Work required — Repeat word for word the lines from the one containing "The width and height of the screenshot is (984, 636)." to the end of the material below, and leave all pictures out.

Data under study —

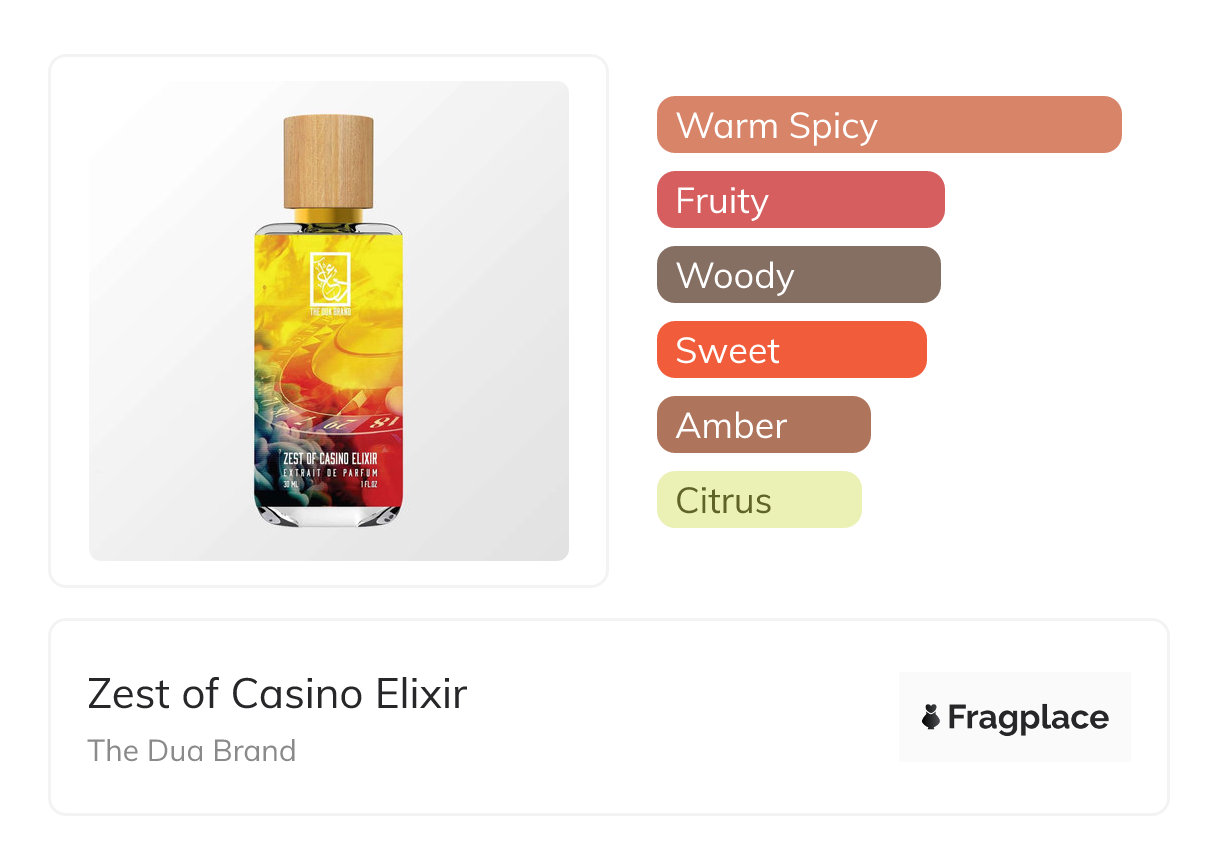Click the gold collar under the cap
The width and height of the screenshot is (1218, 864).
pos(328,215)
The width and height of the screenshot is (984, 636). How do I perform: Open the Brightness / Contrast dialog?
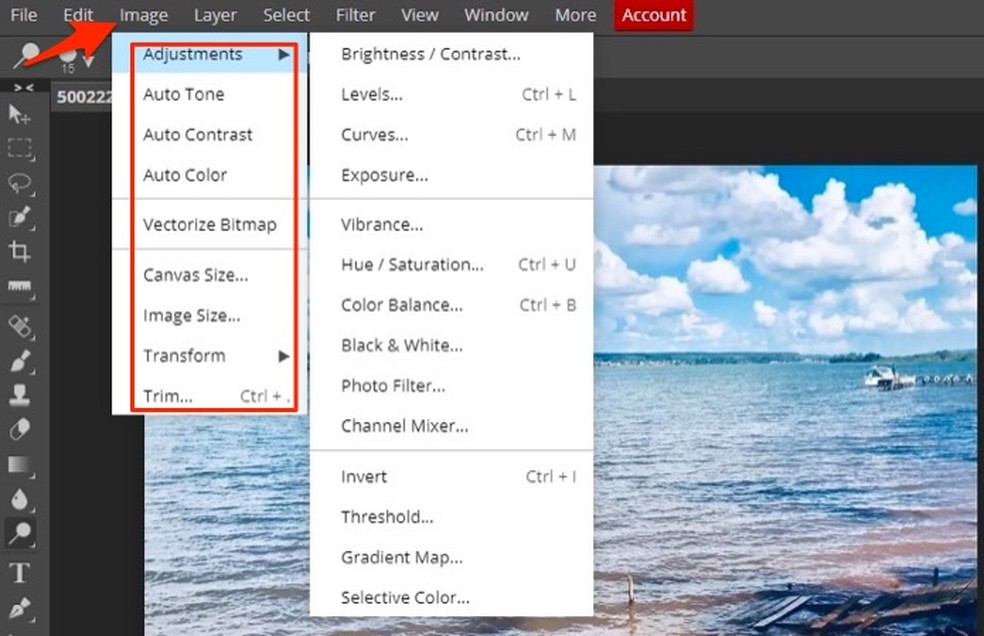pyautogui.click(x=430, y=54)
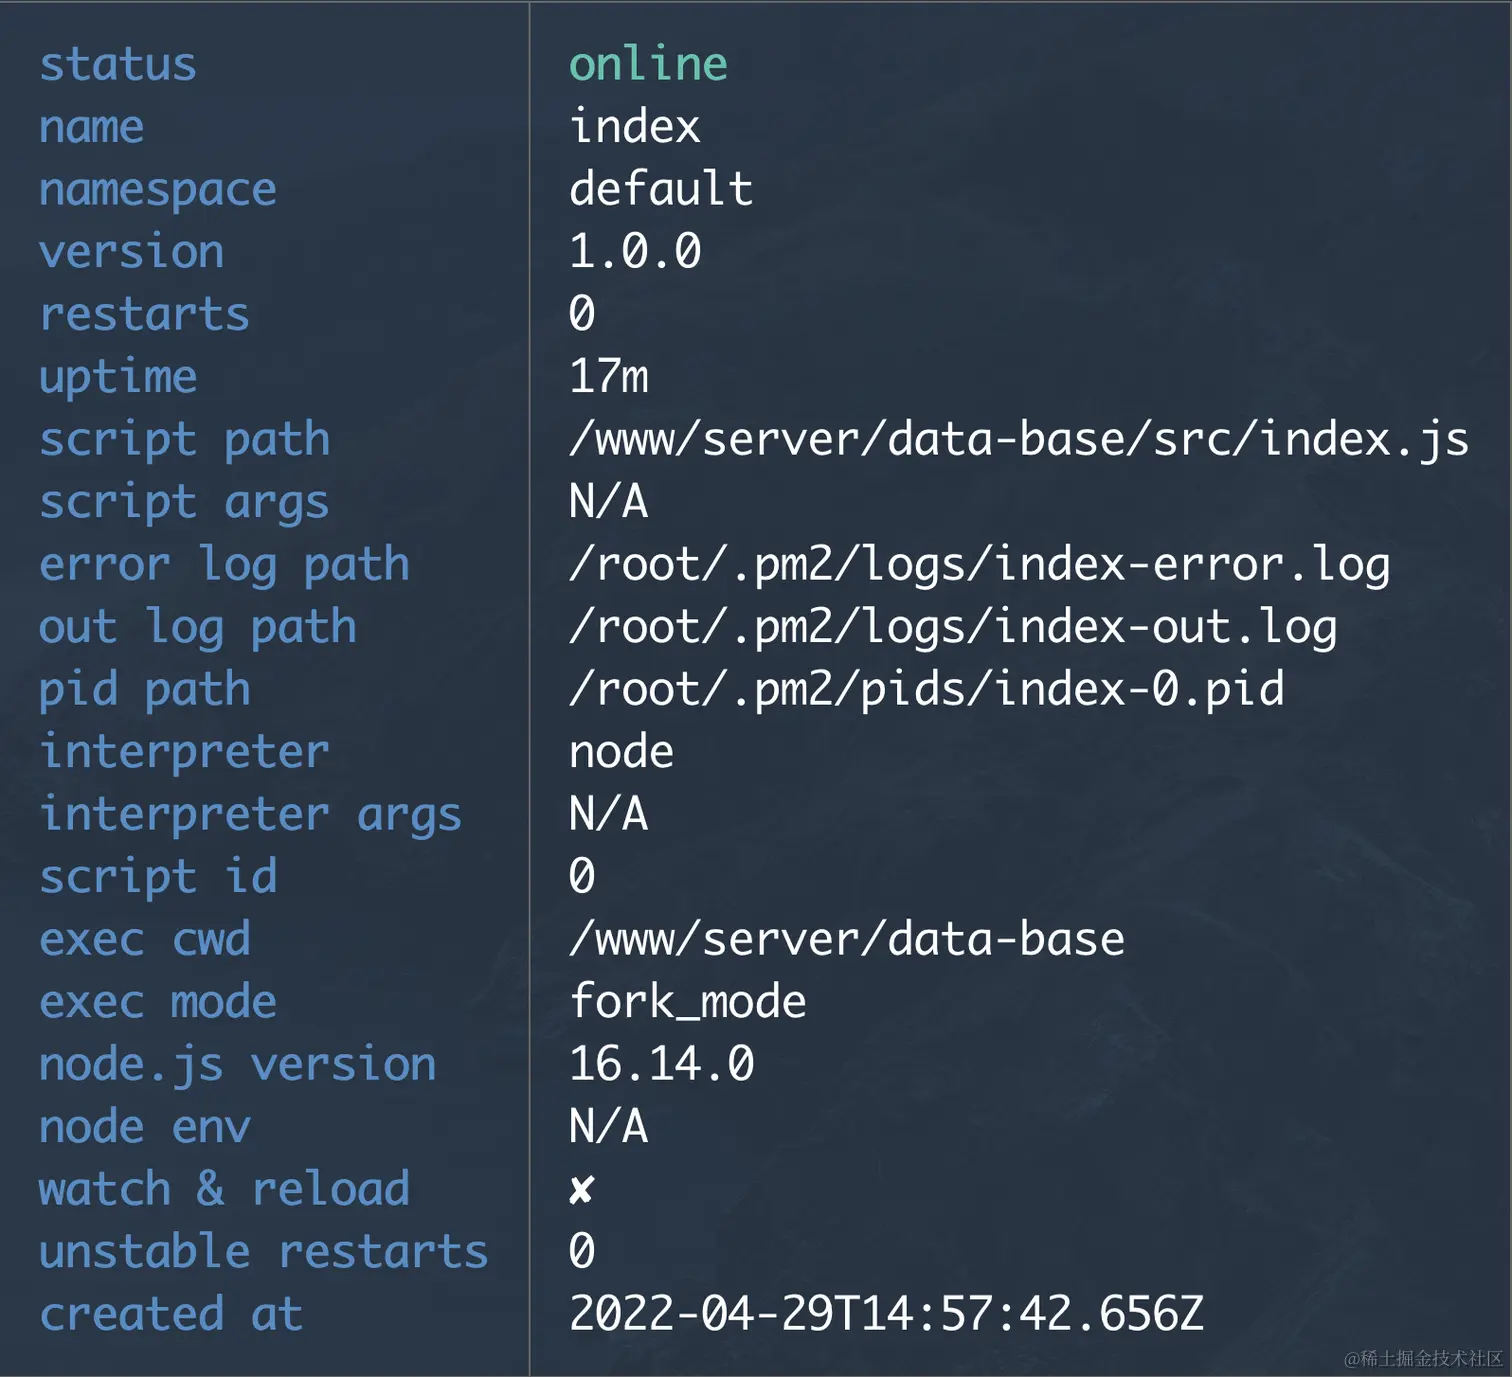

Task solution —
The width and height of the screenshot is (984, 636). How do I perform: Open the Brightness / Contrast dialog?
pyautogui.click(x=430, y=54)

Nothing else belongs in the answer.